Your goal:
The answer must consist of every line from the data that holds "banner".

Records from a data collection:
___

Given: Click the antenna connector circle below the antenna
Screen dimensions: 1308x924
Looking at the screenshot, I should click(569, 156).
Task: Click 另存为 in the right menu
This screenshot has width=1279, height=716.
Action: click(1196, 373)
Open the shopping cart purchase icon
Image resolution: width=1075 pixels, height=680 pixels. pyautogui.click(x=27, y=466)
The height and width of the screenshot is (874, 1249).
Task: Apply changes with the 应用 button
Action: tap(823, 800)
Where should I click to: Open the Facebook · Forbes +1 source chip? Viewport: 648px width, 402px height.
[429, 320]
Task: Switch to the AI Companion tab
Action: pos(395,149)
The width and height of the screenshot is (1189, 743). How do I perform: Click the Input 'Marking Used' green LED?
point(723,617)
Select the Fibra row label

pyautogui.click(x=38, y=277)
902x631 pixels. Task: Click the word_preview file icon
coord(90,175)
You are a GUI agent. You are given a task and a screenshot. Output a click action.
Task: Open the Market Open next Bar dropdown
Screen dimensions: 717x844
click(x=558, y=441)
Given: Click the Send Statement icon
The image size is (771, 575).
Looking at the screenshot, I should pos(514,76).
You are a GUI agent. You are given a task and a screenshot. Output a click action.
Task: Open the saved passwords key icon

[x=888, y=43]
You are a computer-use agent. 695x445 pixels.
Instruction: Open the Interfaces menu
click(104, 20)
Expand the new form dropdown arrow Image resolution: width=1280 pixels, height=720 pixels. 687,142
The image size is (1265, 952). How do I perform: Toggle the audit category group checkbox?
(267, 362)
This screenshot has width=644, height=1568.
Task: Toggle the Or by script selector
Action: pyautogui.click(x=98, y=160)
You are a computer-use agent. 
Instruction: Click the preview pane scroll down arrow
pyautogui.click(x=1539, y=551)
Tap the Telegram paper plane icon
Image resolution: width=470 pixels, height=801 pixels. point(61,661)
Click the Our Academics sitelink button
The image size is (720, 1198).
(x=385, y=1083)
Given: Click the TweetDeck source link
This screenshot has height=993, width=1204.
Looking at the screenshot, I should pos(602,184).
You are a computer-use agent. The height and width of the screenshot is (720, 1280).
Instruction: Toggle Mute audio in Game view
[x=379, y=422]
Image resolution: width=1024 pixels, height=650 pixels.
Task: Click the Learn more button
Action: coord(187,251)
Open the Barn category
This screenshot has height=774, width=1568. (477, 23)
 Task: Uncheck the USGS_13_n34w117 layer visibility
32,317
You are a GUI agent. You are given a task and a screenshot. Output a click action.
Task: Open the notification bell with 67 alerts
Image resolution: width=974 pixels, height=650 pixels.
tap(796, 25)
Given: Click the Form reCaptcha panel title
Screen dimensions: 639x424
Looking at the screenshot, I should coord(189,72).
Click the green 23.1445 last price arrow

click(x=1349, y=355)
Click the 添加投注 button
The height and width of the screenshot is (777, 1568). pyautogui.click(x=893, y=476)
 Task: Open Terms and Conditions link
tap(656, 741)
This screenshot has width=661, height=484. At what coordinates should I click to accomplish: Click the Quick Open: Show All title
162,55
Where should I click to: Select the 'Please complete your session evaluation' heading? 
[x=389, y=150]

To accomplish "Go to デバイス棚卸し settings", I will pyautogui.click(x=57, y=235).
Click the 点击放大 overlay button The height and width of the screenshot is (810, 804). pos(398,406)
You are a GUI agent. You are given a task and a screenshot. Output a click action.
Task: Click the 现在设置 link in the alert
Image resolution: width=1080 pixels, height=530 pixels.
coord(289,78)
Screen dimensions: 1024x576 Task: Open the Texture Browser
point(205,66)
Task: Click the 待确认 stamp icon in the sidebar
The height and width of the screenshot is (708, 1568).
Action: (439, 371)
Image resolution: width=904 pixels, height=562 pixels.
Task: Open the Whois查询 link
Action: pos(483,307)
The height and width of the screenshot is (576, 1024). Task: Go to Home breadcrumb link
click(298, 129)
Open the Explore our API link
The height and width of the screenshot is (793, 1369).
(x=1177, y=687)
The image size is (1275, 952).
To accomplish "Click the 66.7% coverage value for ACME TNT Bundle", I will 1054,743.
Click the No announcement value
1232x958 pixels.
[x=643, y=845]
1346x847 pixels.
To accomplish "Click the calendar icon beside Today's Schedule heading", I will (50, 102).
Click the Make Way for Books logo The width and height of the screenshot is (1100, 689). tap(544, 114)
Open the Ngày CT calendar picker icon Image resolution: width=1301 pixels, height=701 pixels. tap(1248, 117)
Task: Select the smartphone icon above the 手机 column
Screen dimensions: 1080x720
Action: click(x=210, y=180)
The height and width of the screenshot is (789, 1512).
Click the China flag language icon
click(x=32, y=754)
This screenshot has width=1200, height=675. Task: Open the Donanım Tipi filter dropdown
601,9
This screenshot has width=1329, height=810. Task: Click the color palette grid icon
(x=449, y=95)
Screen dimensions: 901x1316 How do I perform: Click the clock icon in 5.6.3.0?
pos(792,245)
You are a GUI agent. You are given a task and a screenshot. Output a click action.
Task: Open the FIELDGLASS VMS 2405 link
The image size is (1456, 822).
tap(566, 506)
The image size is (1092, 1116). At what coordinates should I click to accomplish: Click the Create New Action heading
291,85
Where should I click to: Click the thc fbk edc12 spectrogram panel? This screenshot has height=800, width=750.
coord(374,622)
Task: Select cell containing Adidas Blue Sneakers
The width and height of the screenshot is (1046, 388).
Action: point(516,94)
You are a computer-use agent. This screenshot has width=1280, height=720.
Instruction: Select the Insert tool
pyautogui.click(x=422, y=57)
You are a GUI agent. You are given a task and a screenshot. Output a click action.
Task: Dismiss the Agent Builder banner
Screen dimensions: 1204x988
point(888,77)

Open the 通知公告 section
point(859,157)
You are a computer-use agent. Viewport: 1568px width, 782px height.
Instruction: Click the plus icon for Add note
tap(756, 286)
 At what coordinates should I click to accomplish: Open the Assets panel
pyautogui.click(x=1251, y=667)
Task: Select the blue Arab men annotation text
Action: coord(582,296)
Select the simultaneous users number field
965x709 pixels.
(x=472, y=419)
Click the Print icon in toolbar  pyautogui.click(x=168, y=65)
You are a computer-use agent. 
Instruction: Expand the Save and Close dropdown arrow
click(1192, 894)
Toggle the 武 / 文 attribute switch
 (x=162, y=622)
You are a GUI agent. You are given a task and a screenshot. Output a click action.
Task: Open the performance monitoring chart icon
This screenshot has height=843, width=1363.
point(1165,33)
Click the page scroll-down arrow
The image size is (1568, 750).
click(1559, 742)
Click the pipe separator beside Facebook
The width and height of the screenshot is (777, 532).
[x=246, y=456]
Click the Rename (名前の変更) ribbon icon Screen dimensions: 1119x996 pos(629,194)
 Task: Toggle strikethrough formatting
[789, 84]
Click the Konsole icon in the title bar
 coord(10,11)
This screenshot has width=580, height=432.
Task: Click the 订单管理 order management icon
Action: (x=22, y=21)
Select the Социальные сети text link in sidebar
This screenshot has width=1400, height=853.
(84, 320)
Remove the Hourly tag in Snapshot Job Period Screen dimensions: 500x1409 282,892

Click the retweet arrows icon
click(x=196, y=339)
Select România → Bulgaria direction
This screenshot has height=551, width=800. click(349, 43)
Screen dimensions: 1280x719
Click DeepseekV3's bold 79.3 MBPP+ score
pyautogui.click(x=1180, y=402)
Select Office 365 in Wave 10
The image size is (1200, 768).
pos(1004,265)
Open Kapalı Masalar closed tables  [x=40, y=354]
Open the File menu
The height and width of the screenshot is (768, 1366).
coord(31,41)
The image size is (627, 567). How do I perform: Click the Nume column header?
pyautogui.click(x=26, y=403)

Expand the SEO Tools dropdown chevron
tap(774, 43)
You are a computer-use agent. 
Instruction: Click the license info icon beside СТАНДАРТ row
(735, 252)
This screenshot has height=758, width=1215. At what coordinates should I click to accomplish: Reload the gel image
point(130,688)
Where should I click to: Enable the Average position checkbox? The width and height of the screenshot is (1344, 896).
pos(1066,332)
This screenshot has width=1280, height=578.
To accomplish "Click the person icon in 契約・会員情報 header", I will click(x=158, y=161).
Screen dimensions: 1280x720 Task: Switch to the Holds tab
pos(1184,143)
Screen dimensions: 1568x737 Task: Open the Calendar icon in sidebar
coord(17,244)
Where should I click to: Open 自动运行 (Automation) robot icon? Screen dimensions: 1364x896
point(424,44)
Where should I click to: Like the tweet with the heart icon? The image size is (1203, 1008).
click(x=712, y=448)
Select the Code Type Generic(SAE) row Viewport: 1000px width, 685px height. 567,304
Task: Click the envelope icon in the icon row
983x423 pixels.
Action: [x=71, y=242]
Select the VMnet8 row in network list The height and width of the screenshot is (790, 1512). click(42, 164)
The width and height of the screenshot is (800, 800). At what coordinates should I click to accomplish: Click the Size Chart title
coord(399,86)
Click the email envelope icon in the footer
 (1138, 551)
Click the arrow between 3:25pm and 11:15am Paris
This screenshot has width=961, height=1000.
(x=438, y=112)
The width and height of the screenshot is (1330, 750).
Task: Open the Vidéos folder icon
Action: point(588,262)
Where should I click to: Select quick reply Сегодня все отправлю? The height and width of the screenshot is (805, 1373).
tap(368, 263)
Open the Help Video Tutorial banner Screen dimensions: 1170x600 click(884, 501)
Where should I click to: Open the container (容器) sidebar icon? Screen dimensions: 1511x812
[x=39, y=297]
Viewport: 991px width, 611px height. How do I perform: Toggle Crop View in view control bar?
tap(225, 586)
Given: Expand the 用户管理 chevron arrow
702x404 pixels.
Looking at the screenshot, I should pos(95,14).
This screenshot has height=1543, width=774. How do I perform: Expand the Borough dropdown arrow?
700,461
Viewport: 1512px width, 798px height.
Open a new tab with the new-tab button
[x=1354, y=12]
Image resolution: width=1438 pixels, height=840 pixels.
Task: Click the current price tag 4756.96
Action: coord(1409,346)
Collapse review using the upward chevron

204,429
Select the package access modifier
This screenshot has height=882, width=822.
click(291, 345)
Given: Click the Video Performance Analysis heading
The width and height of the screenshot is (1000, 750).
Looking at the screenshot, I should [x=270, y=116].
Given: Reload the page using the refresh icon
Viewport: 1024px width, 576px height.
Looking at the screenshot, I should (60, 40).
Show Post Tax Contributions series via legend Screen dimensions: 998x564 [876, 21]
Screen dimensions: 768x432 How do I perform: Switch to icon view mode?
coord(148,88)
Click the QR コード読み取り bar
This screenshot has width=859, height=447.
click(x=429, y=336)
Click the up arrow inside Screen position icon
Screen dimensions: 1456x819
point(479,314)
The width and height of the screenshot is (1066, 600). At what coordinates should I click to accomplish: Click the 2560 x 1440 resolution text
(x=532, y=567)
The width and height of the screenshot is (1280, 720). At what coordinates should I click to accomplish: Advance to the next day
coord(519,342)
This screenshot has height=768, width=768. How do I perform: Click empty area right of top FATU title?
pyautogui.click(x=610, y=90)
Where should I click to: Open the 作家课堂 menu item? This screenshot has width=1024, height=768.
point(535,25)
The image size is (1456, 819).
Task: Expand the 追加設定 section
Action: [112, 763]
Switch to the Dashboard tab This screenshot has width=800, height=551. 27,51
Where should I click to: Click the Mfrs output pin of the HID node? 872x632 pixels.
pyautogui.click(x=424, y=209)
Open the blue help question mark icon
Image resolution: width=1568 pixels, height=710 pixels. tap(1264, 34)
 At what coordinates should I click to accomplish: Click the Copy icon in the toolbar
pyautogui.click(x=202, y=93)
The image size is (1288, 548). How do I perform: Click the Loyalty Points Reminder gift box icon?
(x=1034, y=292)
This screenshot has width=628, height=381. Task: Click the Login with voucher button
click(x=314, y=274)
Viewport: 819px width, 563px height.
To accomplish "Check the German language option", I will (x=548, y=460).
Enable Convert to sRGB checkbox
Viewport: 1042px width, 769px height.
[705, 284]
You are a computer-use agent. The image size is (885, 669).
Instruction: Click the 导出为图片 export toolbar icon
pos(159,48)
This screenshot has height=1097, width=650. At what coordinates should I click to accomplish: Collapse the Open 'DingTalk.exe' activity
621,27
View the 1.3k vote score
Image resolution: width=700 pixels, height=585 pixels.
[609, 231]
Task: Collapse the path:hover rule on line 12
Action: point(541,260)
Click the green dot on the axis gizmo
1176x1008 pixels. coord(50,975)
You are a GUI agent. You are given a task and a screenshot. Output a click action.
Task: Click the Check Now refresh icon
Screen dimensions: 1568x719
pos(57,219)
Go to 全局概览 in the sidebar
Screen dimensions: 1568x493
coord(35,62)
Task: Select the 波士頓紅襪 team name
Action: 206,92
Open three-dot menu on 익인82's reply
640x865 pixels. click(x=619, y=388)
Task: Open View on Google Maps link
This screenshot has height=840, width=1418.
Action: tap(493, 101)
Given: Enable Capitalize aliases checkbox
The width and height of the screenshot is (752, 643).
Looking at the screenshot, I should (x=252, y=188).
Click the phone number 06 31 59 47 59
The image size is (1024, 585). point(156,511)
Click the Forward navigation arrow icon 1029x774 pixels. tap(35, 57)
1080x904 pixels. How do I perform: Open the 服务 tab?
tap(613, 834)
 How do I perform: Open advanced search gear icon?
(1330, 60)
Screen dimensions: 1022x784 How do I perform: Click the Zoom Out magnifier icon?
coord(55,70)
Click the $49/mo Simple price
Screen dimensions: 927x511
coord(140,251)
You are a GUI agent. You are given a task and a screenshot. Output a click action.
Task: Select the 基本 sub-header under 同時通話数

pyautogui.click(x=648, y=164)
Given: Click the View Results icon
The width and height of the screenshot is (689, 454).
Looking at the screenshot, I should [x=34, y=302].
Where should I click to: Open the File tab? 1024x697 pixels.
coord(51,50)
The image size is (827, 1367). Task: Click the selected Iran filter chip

___

Response:
Task: Dismiss the Agent Builder banner
Open the Help Video Tutorial banner Screen dimensions: 1170x600 click(884, 501)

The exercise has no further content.